Find the line containing "This screenshot has", then return it and every line after it through the end of the records, exactly. Leave out pictures.

● MATERIAL FOR THE TASK
+ + + + + + +
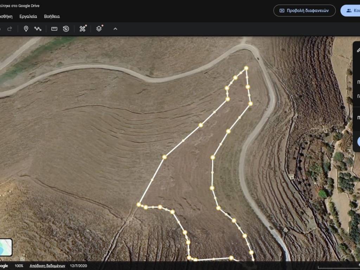Select the polygon's leftmost corner vertex
The height and width of the screenshot is (270, 360).
coord(139,204)
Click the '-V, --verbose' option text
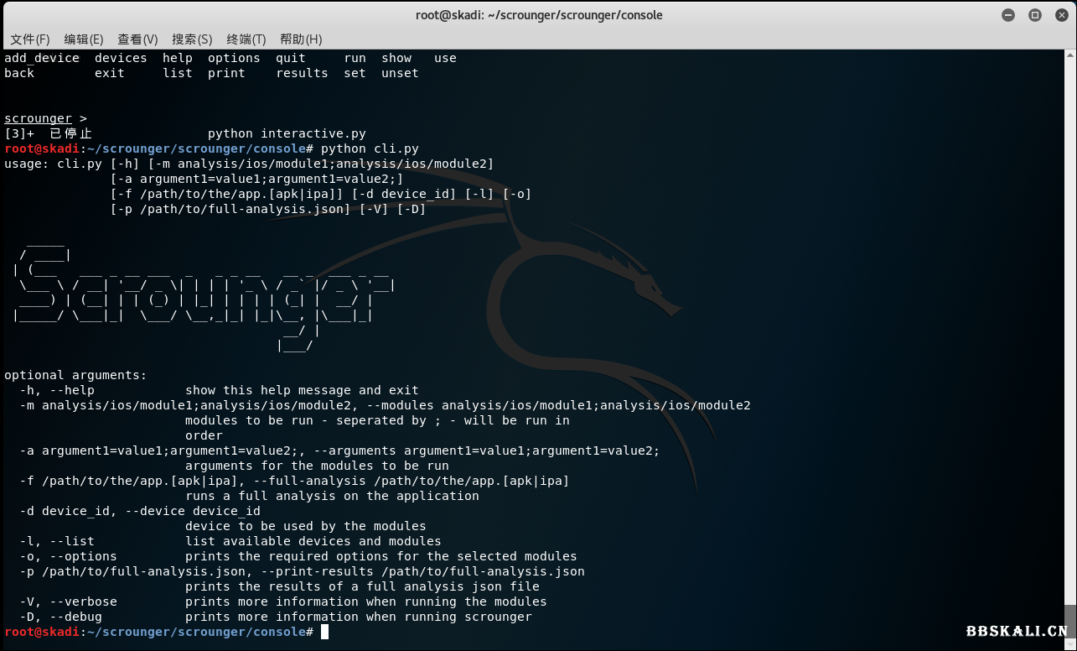Image resolution: width=1077 pixels, height=651 pixels. tap(68, 602)
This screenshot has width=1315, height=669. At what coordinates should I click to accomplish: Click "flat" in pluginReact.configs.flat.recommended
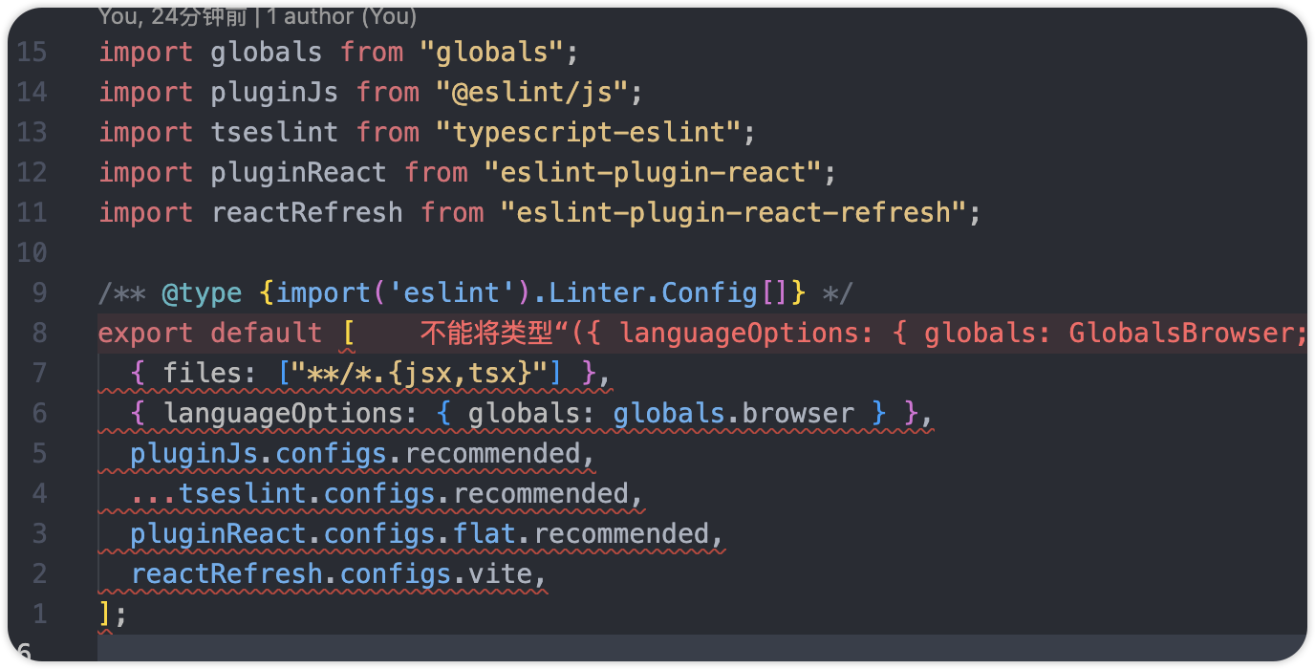(484, 533)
+ + + + + + +
● TASK SOLUTION
This screenshot has width=1315, height=669. At what coordinates should I click to accomplish: Click "flat" in pluginReact.configs.flat.recommended
(484, 533)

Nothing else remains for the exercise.